Task instructions =
Count how many lines below contain the word "node". Reply with the number only.

##### Record extracts #####

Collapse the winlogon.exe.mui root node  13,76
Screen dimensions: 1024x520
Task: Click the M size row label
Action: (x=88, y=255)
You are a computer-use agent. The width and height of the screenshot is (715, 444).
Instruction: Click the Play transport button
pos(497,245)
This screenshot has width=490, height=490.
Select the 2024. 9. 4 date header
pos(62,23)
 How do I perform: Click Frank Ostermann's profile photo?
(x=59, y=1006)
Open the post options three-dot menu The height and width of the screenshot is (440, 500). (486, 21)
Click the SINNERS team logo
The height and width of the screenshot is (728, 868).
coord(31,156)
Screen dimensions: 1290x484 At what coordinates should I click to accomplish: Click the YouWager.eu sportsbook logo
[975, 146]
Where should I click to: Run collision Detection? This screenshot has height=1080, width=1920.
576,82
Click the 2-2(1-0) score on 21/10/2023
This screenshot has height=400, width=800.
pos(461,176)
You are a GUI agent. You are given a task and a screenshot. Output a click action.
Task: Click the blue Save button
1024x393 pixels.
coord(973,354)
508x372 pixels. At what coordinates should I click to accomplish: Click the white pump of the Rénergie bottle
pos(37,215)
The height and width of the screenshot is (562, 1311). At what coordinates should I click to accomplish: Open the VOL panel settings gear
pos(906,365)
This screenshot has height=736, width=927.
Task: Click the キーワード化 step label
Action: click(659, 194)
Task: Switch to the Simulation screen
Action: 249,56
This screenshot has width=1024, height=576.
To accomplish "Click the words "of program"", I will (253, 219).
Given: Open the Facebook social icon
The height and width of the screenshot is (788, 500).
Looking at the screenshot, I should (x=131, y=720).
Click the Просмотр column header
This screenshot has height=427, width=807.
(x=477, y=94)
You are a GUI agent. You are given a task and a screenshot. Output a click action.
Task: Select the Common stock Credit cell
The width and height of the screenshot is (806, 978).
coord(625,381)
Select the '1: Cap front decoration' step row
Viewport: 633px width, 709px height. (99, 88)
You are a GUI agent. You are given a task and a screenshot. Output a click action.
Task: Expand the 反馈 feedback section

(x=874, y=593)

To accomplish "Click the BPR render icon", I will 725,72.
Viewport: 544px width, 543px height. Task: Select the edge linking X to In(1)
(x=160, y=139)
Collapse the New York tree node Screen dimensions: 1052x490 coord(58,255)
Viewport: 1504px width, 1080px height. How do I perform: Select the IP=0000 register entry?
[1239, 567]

#####

Exercise response =
2